Elements of eurozone membership certainly contributed to the property boom, and to the deteriorating drift in wage competitiveness. Low interest rates and the removal of exchange rate risk facilitated the boom; the insensitivity of the exchange rate and of interest rates to domestic developments removed a traditional external constraint or at least warning sign. The enlargement of the EU also meant that the boom could continue longer than otherwise, fuelled as it was by strong inward migration.Up to 2003, the property boom was financed without significant recourse to foreign borrowing, but after then the banks started to borrow heavily from abroad.

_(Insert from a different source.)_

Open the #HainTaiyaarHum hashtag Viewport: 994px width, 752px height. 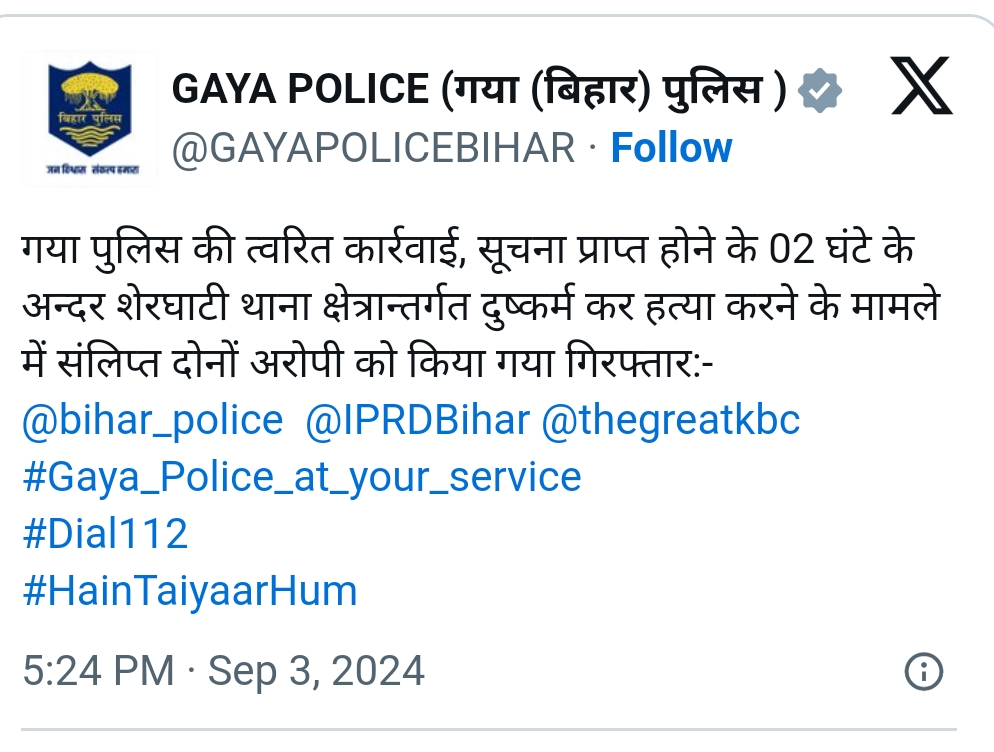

This was an effortless undertaking thanks to the removal of currency risk and went essentially unnoticed by analysts, the focus of policy attention having shifted away entirely from balance of payments concerns. Unlike imbalances of the past, overborrowing did not lead to interest rate increases, again because currency risk had been altogether removed. Only when credit risk became an issue after September 2008 did the financial markets belatedly sound a warning sign.
Specifically, real interest rates 1998-2007 averaged minus 1 per cent, compared with
over 7 per cent in the ERM period (even excluding the crisis of 1992-3) and 3¾ in the floating rate period between the two. The fall in nominal interest rates was even steeper. No wonder long-lived assets like residential property, capitalized at permanently lower discount factors, seemed and were appropriately valued more highly than before. The problem was to determine just how much higher. EMU introduced that element of uncertainty. Much the same could be said of wage rates. As shown by Honohan and Leddin (2006), the former tendency for deviations in wage competitiveness to correct themselves (error correction model), detectable in previous data, was no longer evident after EMU began. The regime once again tolerated a larger movement away from equilibrium before warning signals sounded.
To be sure, all of these imbalances and misalignments could have happened outside of EMU – indeed, similar problems were experienced in other non-euro countries in the EU and the EEA. But the policy antennae had not been re-tuned in Ireland, and corrective action that could and should have been taken (fiscal policy, bank regulation, centralized wage negotiations) were neglected as a result. A costly error that will not be repeated in Ireland and should not be repeated elsewhere.